**Tugas Latihan**
1: Ringkaslah paragraf dalam bacaan tentang rahinan November 2022 yang diawali dengan "Ida Rsi Bhujangga Waisnawa" menjadi satu kalimat yang lebih pendek. Pertahankan fakta utamanya.
2: Tuliskan kembali sebagian bacaan tentang rahinan November 2022 tanpa mengubah satu kata pun. Mulailah pada kata-kata yang memuat "TRIBUN-BALI.COM - Akhirnya", dan berhentilah setelah "dan ketajaman pengetahuan.".

**Bacaan Pilihan**
******************************

TRIBUN-BALI.COM - Akhirnya sudah memasuki bulan November 2022.
Seperti biasa, di dalam kalender Bali, tentu akan ada hari raya bagi umat Hindu.
Di mana lebih dikenal dengan sebutan rahinan serta piodalan.
Yuk Tribunners, khususnya kalian yang beragama Hindu, simak rahinan dan piodalan apa saja yang ada di bulan November 2022 ini.
Baca juga: Kajeng Kliwon Pamelas Tali, Ini Kisah Watugunung dan Kaitan Dengan Piodalan Saraswati
Baca juga: KAJENG KLIWON Enyitan Buka Awal Bulan September 2022, Simak Rahinan Lainnya
5 November 2022 Hari Suci Tumpek Landep
Ida Rsi Bhujangga Waisnawa Putra Sara Shri Satya Jyoti menjelaskan sebenarnya Tumpek Landep adalah upacara yang ditujukan kepada Ida Hyang Widhi Wasa, dalam manifestasinya sebagai Sanghyang Pasupati, yaitu pemberi ketajaman pikiran dan ketajaman pengetahuan.
Semua itu dalam sebuah simbol, maka keris dipakai sebagai simbol atau lambang ketajaman.
"Namun sesungguhnya ketajaman yang dimaksud adalah ketajaman pikiran dan ketajaman Jnana," jelas ida rsi kepada Tribun Bali, Jumat 12 Februari 2021.
Tumpek landep kaitannya sangat erat dengan Saraswati yaitu turunnya ilmu pengetahuan.
Ketajaman Jnana erat kaitannya dengan pengetahuan.
"Ketika kita melihat keris maka terbayang bahwa keris yang tajam dibuat dari logam, salah satunya adalah besi. Sehingga ada beberapa masyarakat yang salah kaprah, bahwa segala yang dibuat dari besi dihubungkan dengan ketajaman," jelas ida rsi.

******************************

**Bahan yang Diberikan**
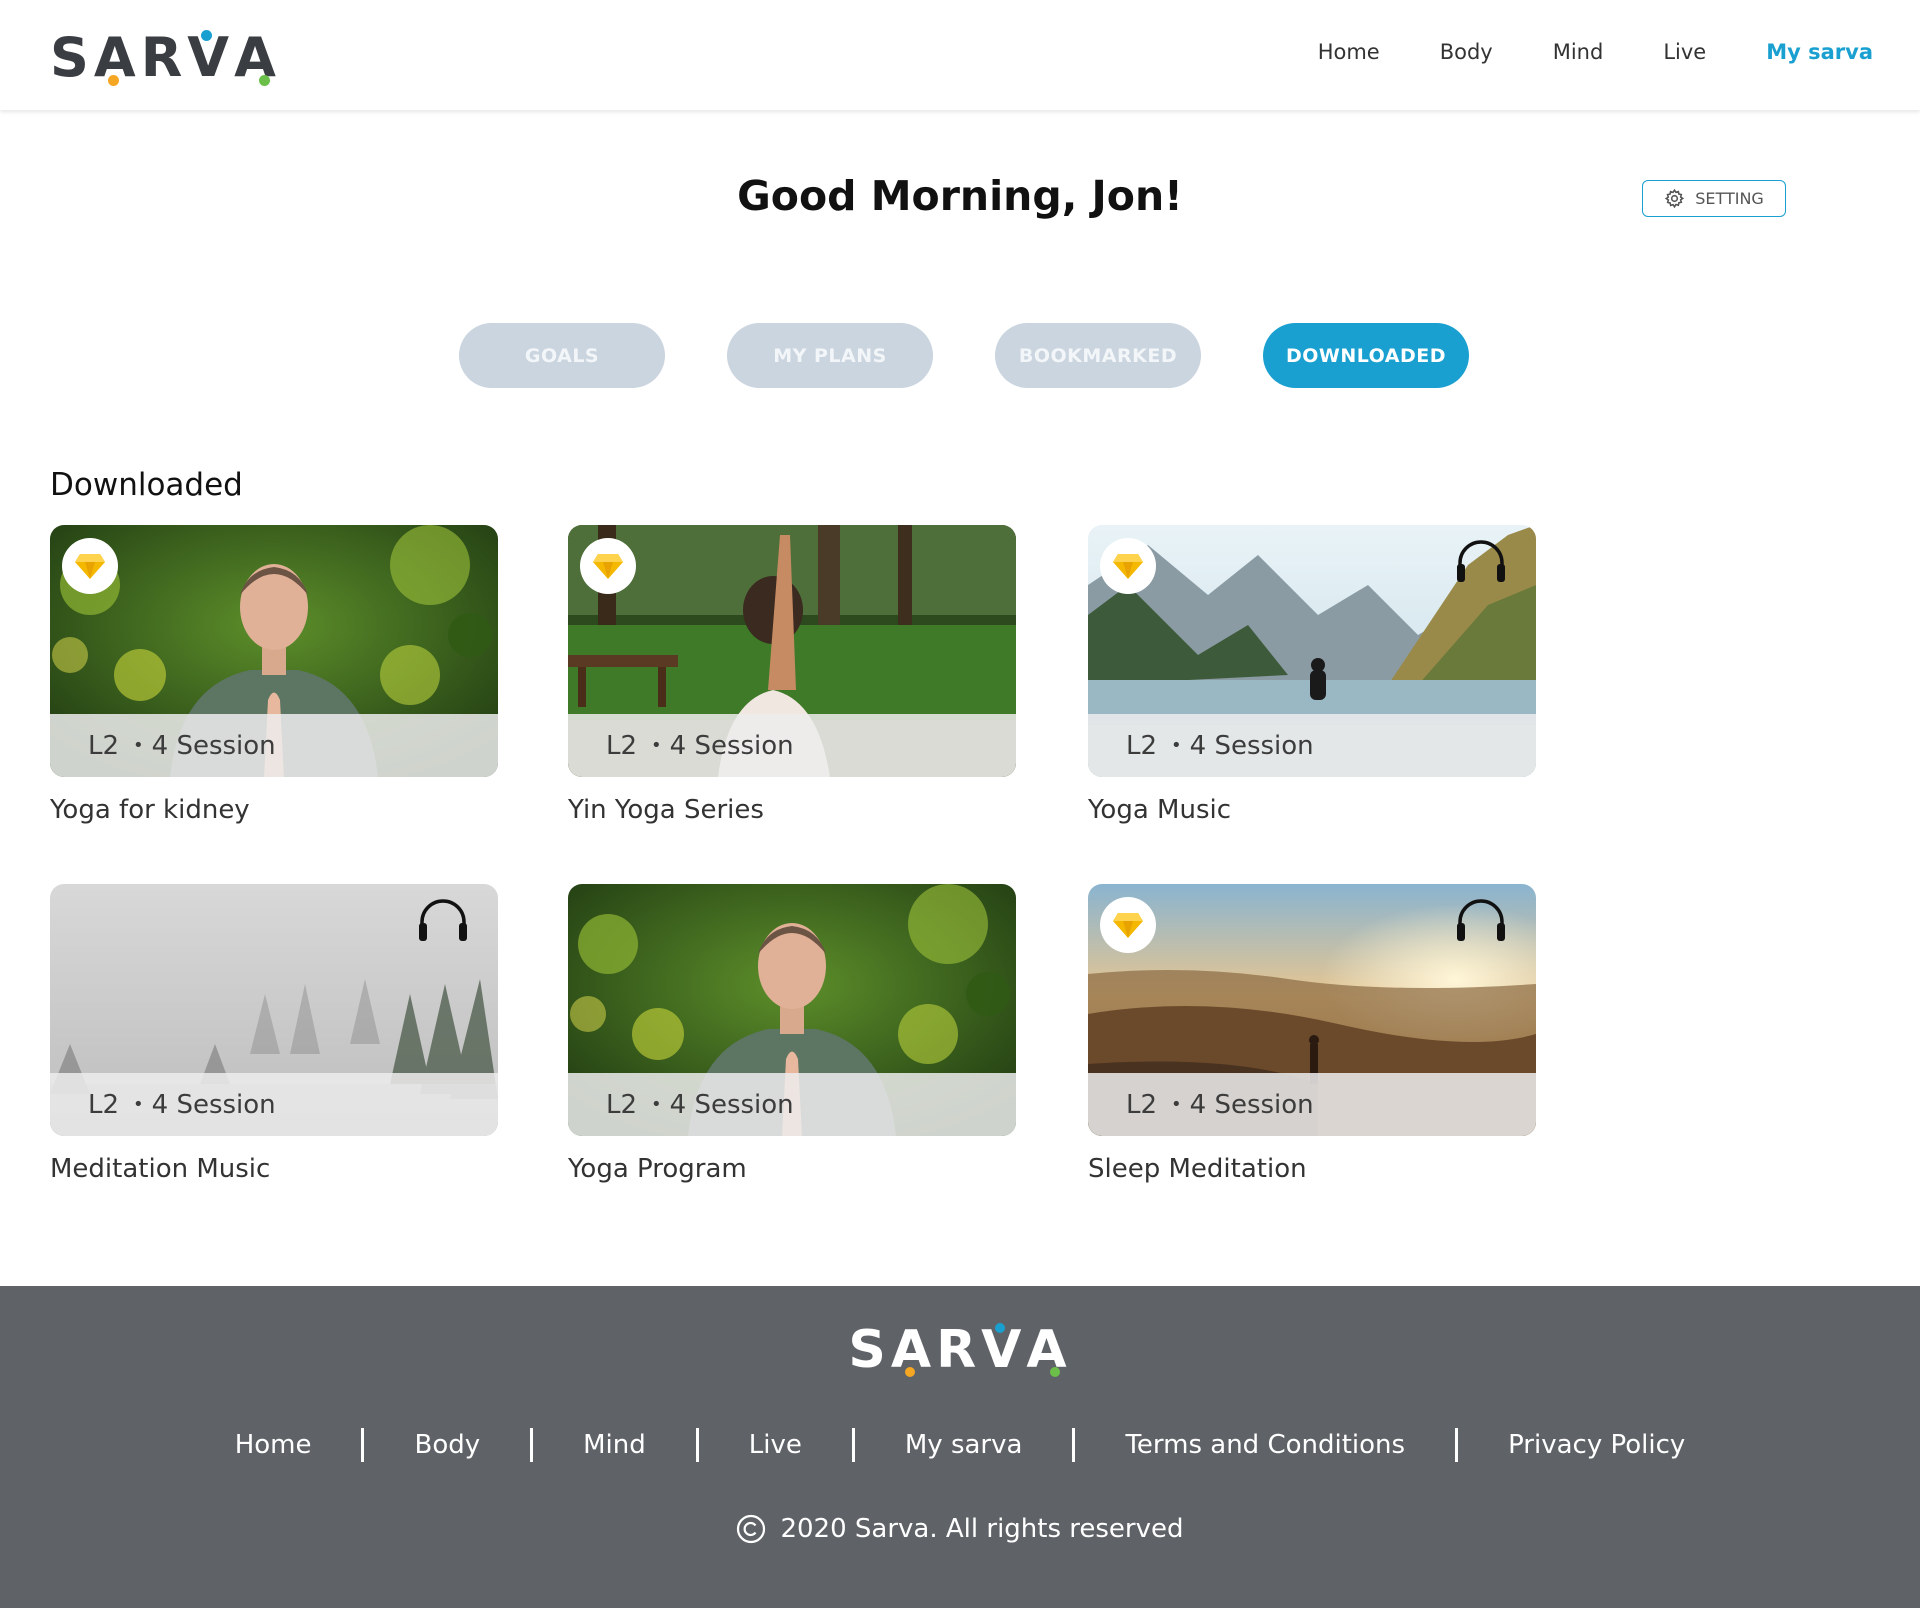 The height and width of the screenshot is (1608, 1920). I want to click on tab-my-plans: MY PLANS, so click(830, 356).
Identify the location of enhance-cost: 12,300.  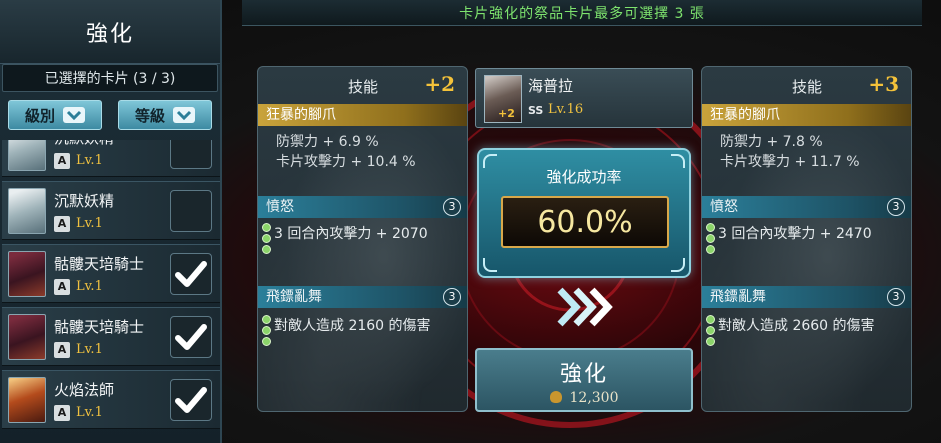
(584, 398).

******************************

**Hasil Latihan**
1: Menurut Ida Rsi Bhujangga Waisnawa Putra Sara Shri Satya Jyoti, Tumpek Landep adalah upacara bagi Ida Hyang Widhi Wasa dalam manifestasinya sebagai Sanghyang Pasupati, pemberi ketajaman pikiran dan pengetahuan.

2:
TRIBUN-BALI.COM - Akhirnya sudah memasuki bulan November 2022.
Seperti biasa, di dalam kalender Bali, tentu akan ada hari raya bagi umat Hindu.
Di mana lebih dikenal dengan sebutan rahinan serta piodalan.
Yuk Tribunners, khususnya kalian yang beragama Hindu, simak rahinan dan piodalan apa saja yang ada di bulan November 2022 ini.
Baca juga: Kajeng Kliwon Pamelas Tali, Ini Kisah Watugunung dan Kaitan Dengan Piodalan Saraswati
Baca juga: KAJENG KLIWON Enyitan Buka Awal Bulan September 2022, Simak Rahinan Lainnya
5 November 2022 Hari Suci Tumpek Landep
Ida Rsi Bhujangga Waisnawa Putra Sara Shri Satya Jyoti menjelaskan sebenarnya Tumpek Landep adalah upacara yang ditujukan kepada Ida Hyang Widhi Wasa, dalam manifestasinya sebagai Sanghyang Pasupati, yaitu pemberi ketajaman pikiran dan ketajaman pengetahuan.